Diet sodas and sugar-free alternatives are hitting the shelves in waves since the revolt against sugar.
Almost every mainstream drink has a sugar free or diet version today, often more than one. Coke No Sugar, Diet Coke, Coke Zero, Pepsi Max, Sprite Zero, Coke Life, Pepsi Light, even milk drinks are spawning low-sugar variants.
And while there is no doubt that liquid sugar calories are a burden on a whole host of growing health problems for the Western world, are the sugar-free alternatives really as healthy as they are made out to be?
What are Artificial Sweeteners?
Artificial sweeteners are synthetic chemicals, or in some cases naturally occurring chemicals designed to replace sugar while still providing that sweet sweet taste.
While you might think artificial sweeteners are limited to drinks, they are often found in a whole range of food and drinks including TV dinners, cakes and even chewing gums.
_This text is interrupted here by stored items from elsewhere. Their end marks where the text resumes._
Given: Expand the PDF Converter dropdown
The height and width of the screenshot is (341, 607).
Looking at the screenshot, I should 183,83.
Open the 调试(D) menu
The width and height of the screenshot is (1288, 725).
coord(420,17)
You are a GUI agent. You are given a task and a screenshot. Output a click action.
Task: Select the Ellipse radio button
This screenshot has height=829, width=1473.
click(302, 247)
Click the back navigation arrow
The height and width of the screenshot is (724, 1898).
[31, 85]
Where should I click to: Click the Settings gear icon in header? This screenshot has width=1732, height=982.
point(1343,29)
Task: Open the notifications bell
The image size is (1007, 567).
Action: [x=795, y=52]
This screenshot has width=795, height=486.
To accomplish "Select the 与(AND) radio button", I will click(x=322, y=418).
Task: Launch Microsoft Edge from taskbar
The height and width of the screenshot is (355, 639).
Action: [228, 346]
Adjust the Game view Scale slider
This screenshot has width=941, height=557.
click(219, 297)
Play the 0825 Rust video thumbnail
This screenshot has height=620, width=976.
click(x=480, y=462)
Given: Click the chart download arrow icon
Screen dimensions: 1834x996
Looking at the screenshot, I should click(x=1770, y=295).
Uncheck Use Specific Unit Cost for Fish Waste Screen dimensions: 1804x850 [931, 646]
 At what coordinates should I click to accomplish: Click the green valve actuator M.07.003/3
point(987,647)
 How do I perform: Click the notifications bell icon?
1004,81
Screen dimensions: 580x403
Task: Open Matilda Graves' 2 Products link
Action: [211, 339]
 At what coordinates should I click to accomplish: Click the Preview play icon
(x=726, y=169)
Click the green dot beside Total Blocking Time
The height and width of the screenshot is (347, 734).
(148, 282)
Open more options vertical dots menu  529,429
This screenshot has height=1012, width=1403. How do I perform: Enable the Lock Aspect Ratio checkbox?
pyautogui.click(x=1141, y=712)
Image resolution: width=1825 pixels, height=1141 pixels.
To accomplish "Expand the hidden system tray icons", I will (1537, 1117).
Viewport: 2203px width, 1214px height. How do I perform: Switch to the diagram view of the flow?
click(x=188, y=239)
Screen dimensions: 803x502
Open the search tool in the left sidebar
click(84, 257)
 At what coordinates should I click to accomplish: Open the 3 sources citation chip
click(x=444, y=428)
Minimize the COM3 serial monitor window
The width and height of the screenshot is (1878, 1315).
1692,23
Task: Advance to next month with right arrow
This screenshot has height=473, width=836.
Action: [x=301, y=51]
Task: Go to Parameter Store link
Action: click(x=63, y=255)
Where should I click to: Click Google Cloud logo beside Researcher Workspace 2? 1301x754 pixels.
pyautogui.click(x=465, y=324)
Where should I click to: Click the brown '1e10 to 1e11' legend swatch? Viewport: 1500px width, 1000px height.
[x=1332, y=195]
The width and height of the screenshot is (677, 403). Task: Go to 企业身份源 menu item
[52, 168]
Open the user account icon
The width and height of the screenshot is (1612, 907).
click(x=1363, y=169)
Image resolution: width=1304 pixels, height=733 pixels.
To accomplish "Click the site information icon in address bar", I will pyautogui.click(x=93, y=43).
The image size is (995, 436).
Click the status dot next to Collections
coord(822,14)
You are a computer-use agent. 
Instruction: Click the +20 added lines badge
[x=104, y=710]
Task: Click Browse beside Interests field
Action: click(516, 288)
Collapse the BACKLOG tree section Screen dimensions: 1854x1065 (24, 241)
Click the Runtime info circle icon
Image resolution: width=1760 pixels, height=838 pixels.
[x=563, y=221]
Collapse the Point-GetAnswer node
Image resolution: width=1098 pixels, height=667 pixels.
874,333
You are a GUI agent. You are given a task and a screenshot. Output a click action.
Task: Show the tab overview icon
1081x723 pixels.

The main artificial sweeteners used today include:
- Acesulfame Potassium (950)
- Aspartame (951)
- Cyclamate (952)
- Neotame (961)
- Saccharin (954)
- Sucralose (955)
- Stevia (Natural)
Do Artificial Sweeteners Raise Blood Sugar Levels?
Our blood sugar levels rise when we eat carbohydrates. You may have heard of low GI and high GI foods.
GI stands for glycemic index and refers to how fast a carbohydrate is digested and absorbed. The higher the GI (glycemic index), the faster our blood sugar levels rise.
However, unlike glucose, fructose like that found in high fructose corn syrup used in most sugary drinks today doesn’t cause blood sugar levels to rise in the short term.
That isn’t to say that fructose is harmless, it may raise LDL cholesterol, and because it is metabolised by the liver, cause issues such as non-alcoholic fatty liver disease.
So do our “healthy” alternatives have the same effect on blood sugar levels as high GI carbohydrates?
Current research is pointing to no, they don’t directly, however they may affect blood sugar levels indirectly via other means.
A 2014 study¹ determined that when fed artificial sweeteners for 11-weeks, mice had negative changes in their gut bacteria, which lead to an increase in blood sugar levels.
Even if we discount the fact that blood sugar levels saw an increase, a negative change in gut bacteria also puts a strike against sugar-free drinks falling into the healthy camp.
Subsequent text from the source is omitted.